▶ [Task statement]
Apart from the images, every record here needs to be copied exactly.

▶ [Stored data]
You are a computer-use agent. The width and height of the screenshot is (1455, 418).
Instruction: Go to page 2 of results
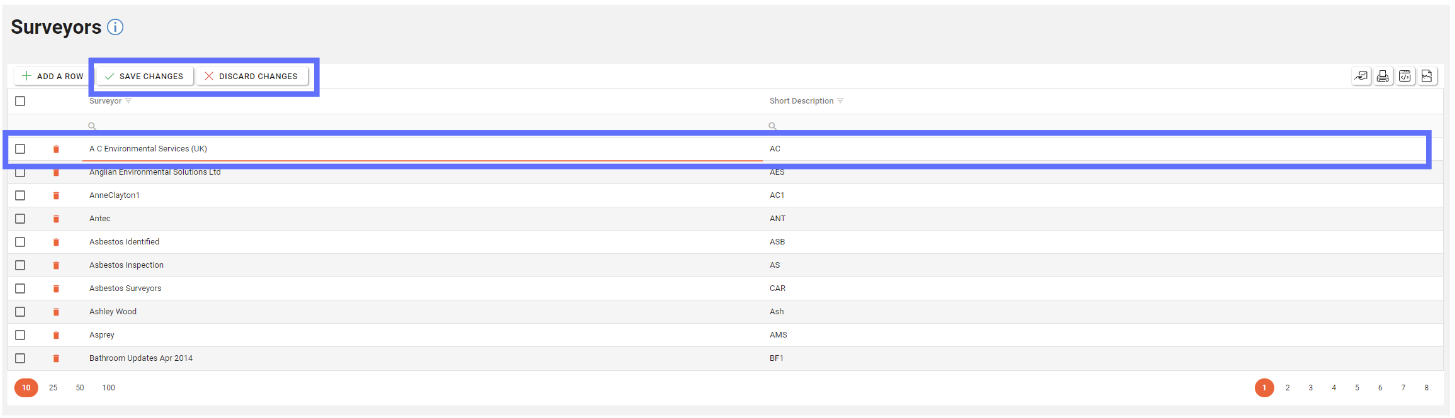pyautogui.click(x=1288, y=388)
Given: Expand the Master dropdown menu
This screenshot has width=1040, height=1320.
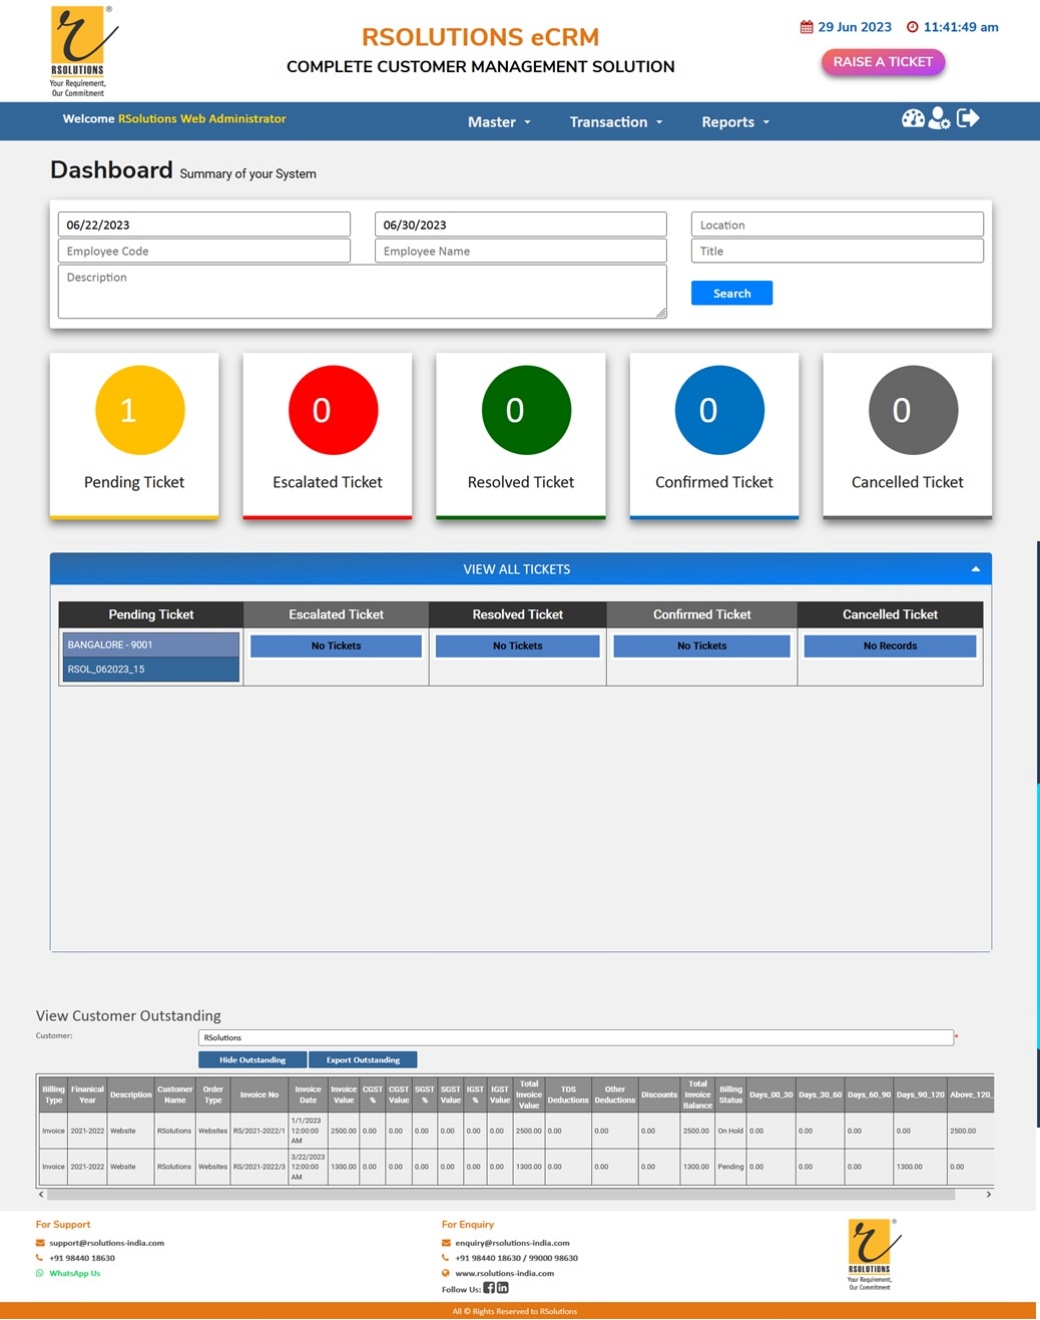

▶ [Exercise solution]
You are a computer-use agent. The width and height of the screenshot is (1455, 418).
Instruction: Go to page 2 of results
pyautogui.click(x=1288, y=388)
Given: Expand the Master dropdown menu
This screenshot has width=1040, height=1320.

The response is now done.